L’Accablante apathie des dimanches à rosbif
de Gilles Larher et Sébastien Vassant
Futuropolis 2008 /  25 €- 163.75  ffr. / 252 pages
ISBN : 978-2-7548-0104-1
FORMAT : 18,5x26,5 cm

Pas du tout accablant…

Brice Fourrastier est LE comique à la mode : son spectacle, « L’accablante apathie des dimanches à rosbif » cartonne, les éditions DVD se vendent comme des petits pains, les télés se l’arrachent, la radio le vénère et il vous cite du Sacha Guitry avec aisance, entre deux blagues décontractées. Bon, il a aussi quelques névroses en banque, et un handicap sentimental certain, mais rien de bien grave : à 40 ans, avec une psy (délicieuse), on peut envisager l’avenir, des enfants même… Puis viennent l’angoisse, les « résultats médicaux étranges », le verdict, les malaises, la camarde, le crabe, la maladie si dégueulasse qu’elle ne vous laisse pas 6 mois de vie, le show qui ne va plus go on… Alors Brice se prépare, prépare son dernier spectacle, l’ultime, ses adieux au public, aux amis, aux parents, à la scène et à la vie… Promis, vous allez rire !

- [EXERCICES PROPOSÉS]
[a] Pouvez-vous extraire du texte choisi, sans rien y changer, le passage qui s'ouvre sur les mots contenant « Brice Fourrastier est » et se ferme sur « allez rire ! » ?
[b] D'après le texte choisi, à qui et à quoi Brice fait-il ses adieux avec son dernier spectacle ? Énumérez-les tous.

- [DONNÉES CI-DESSOUS]
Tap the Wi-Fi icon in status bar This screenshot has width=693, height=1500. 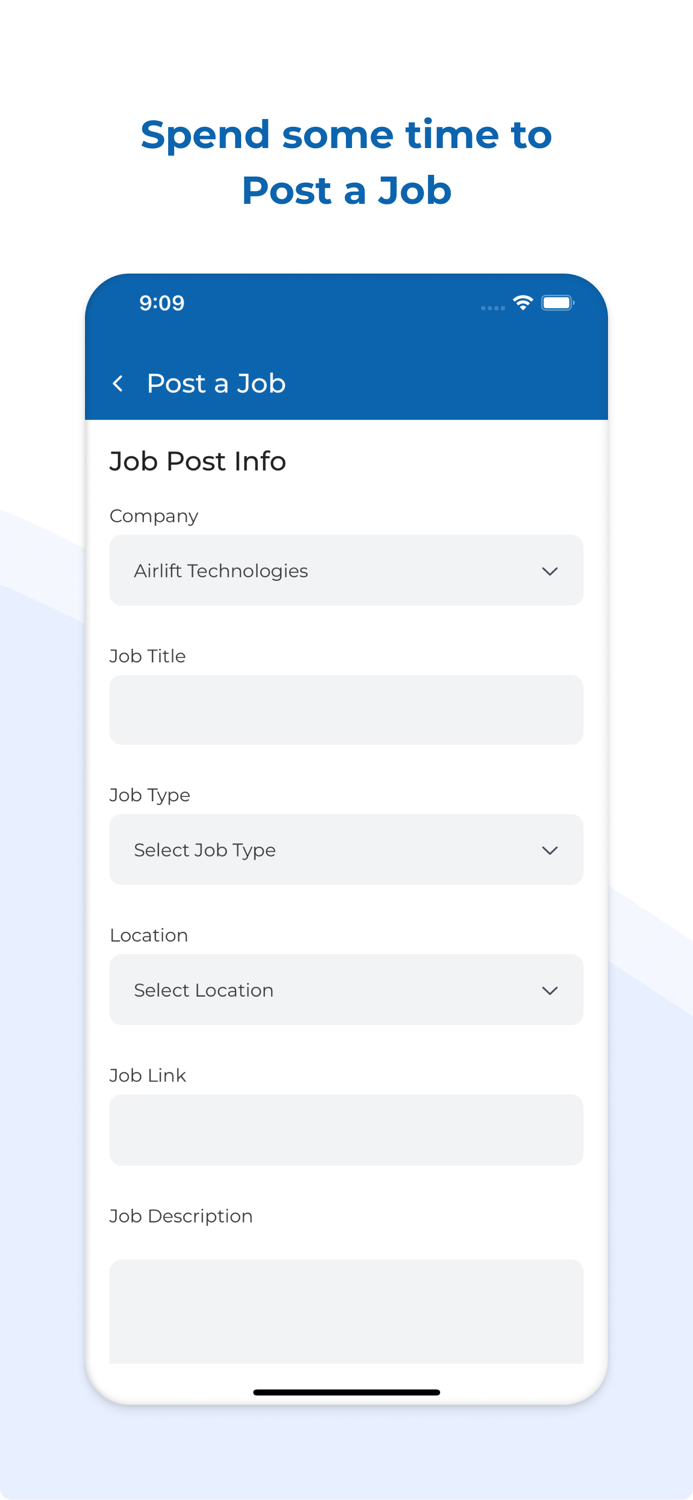tap(522, 302)
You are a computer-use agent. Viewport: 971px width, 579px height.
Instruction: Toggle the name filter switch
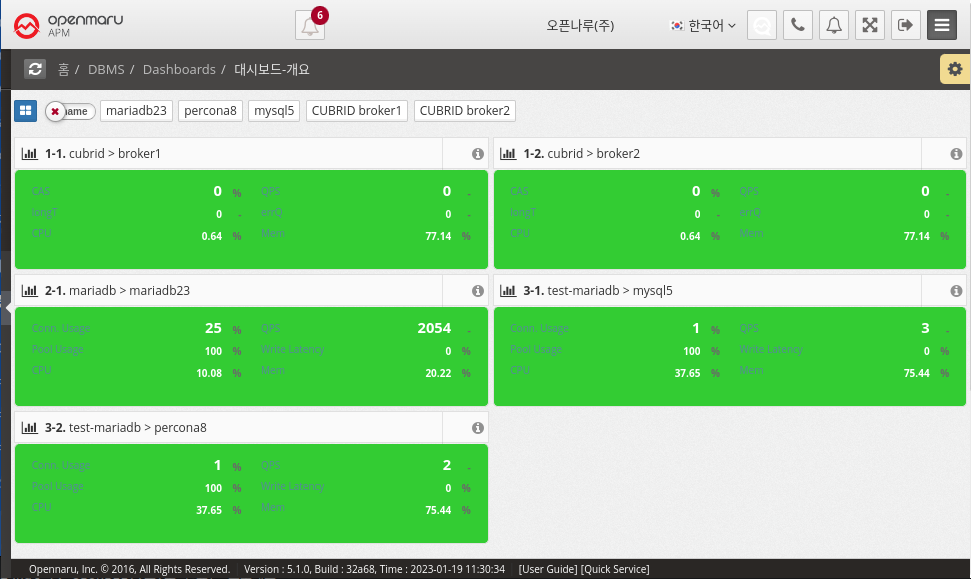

- [RÉPONSES]
[a]
Brice Fourrastier est LE comique à la mode : son spectacle, « L’accablante apathie des dimanches à rosbif » cartonne, les éditions DVD se vendent comme des petits pains, les télés se l’arrachent, la radio le vénère et il vous cite du Sacha Guitry avec aisance, entre deux blagues décontractées. Bon, il a aussi quelques névroses en banque, et un handicap sentimental certain, mais rien de bien grave : à 40 ans, avec une psy (délicieuse), on peut envisager l’avenir, des enfants même… Puis viennent l’angoisse, les « résultats médicaux étranges », le verdict, les malaises, la camarde, le crabe, la maladie si dégueulasse qu’elle ne vous laisse pas 6 mois de vie, le show qui ne va plus go on… Alors Brice se prépare, prépare son dernier spectacle, l’ultime, ses adieux au public, aux amis, aux parents, à la scène et à la vie… Promis, vous allez rire !

[b]
- au public
- aux amis
- aux parents
- à la scène
- à la vie